■ ChinaWorkers blamed for deaths
China blamed negligent gas well workers on Friday for an accident that spewed toxic fumes over mountain villages and killed 233 people -- an unusually swift finding that highlights the government's increasing public insistence on accountability. State television said in its national evening newscast that investigators had concluded their probe into the Dec. 23 disaster in southwestern China, and that those who were at fault would be punished. In China's worst recent industrial disaster, a poisonous mix of natural gas and hydrogen sulfide erupted from the well and left a 25km2 "death zone" northeast of the city of Chongqing strewn with bodies.
■ China
Boyfriend gets the chop
A lovelorn 21-year-old waiter chopped off three of his fingers outside his ex-girlfriend's house in western China to try to win her back, the South China Morning Post said yesterday.
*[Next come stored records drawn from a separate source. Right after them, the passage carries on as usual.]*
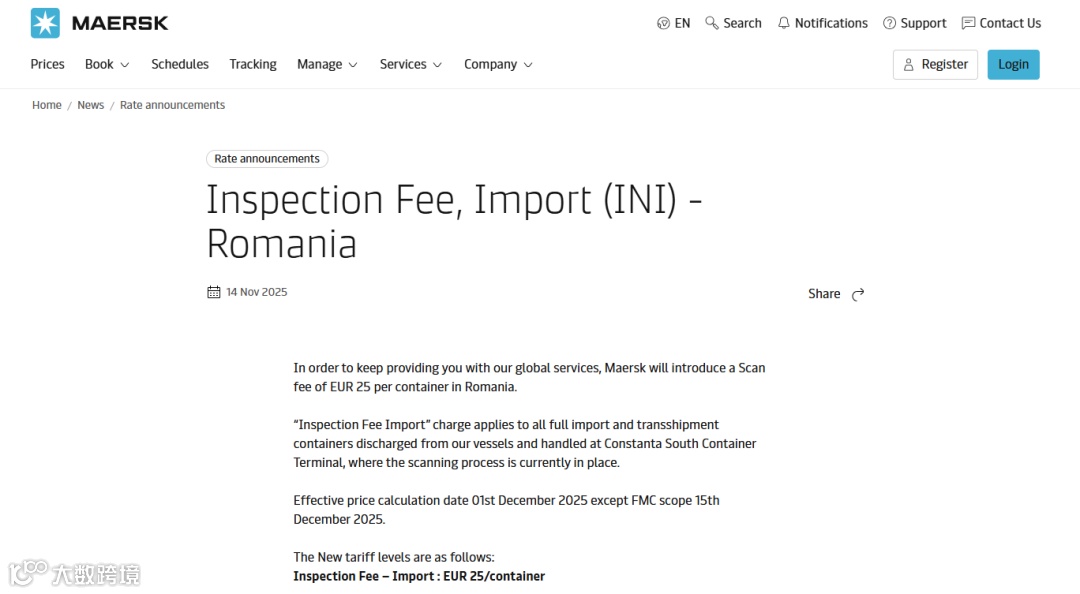Open the Tracking menu item
Viewport: 1080px width, 594px height.
pos(253,64)
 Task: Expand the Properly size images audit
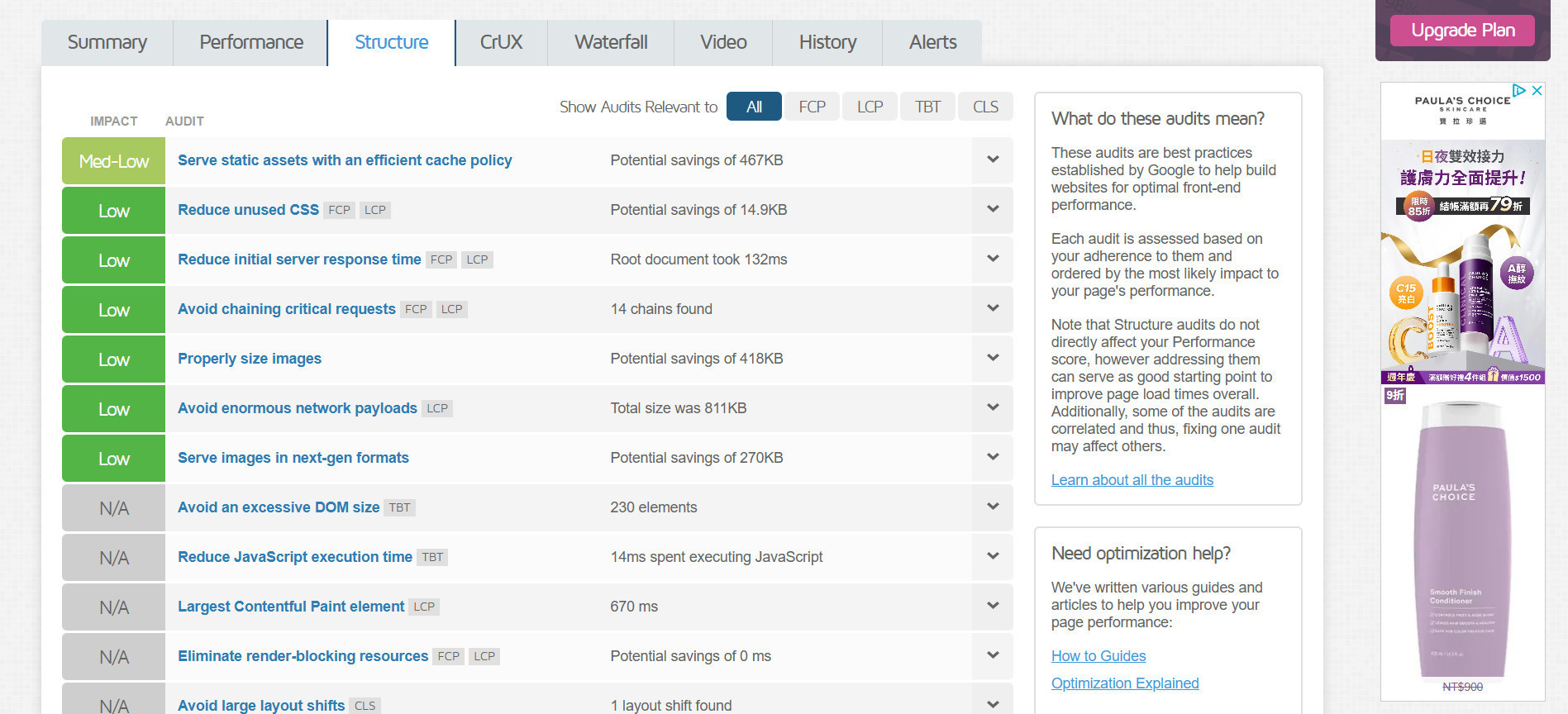[x=993, y=358]
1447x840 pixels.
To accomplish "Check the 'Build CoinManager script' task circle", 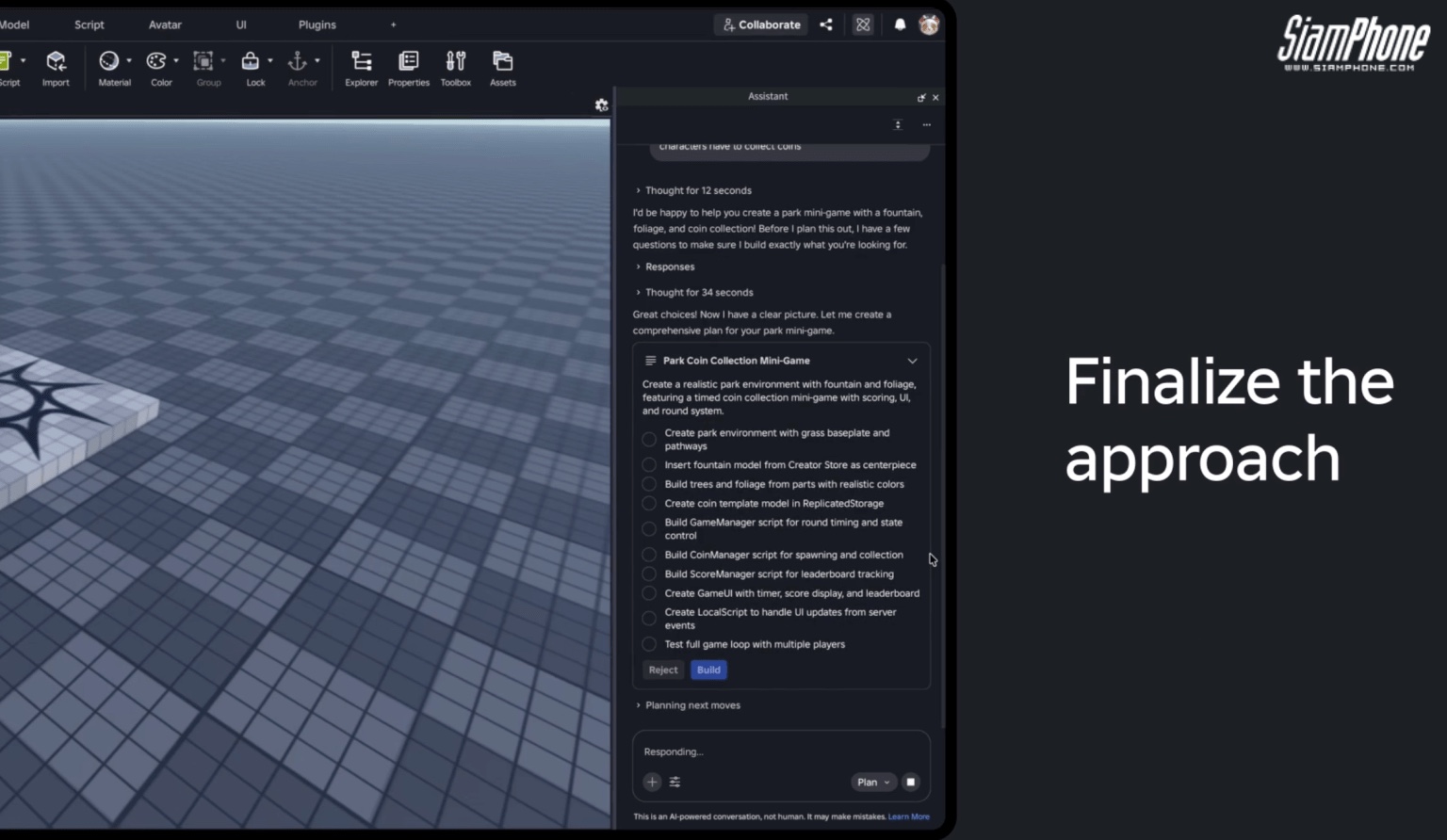I will (649, 555).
The waiter sliced the fingers off in front of a policeman to prove his love for Xiao Qian, after she called police to remove him from outside her home in Sichuan Province. However, the gesture failed to win her sympathy, and Xiao refused to visit her former lover in hospital afterwards. "Nothing can change my mind," she said.
■ India
Pets eat old lady's corpse
An 85-year-old woman who lived and died alone in a remote cabin surrounded by her pet dogs in the Indian Himalayas had her body half-eaten by her starving pets, police said Friday. Neighbors discovered Sharda Devi's body after they broke into her cabin on Thursday in the township of Nahan in Himachal Pradesh state after they heard only the sound of dogs barking inside the house and no human voice. "An autopsy report showed that Devi, who lived alone with her three dogs, died a few days ago from a massive asthma attack," a police officer said.
■ Japan
Peeling good for the brain
Eating an apple a day keeps the doctor away, but Japanese scientists have found that peeling one may be good for you too, a newspaper reported yesterday. Experiments by scientists at Japan's National Food Research Institute have shown that cutting the peel from an apple stimulates the most highly evolved section of the brain, the nationally circulated Mainichi newspaper said. According to the report, the team used near infrared spectroscopy analysis to measure changes of blood flow to the frontal brain lobes of 14 adults, ages 23 to 52, while they were peeling apples with a knife. They found blood flow increased "conspicuously" when the subjects actually peeled but did not when they only rubbed the apple with the knife -- leading to the conclusion that a complex task involving the use of a potentially dangerous tool was activating the frontal lobes.
■ Australia
Croc star apologizes
Australia's celebrity crocodile hunter Steve Irwin yesterday apologized for holding his one-month-old son Bob just meters from a feeding crocodile during a show at his zoo on Queensland's Sunshine Coast. "If I could have my time again I would probably do things a little differently," an embarrassed Irwin told reporters at a press conference at which he defended what was slammed as a stupid stunt. "I would be considered a bad parent if I didn't teach my children to be crocodile savvy because they live here, they live in crocodile territory," Irwin said.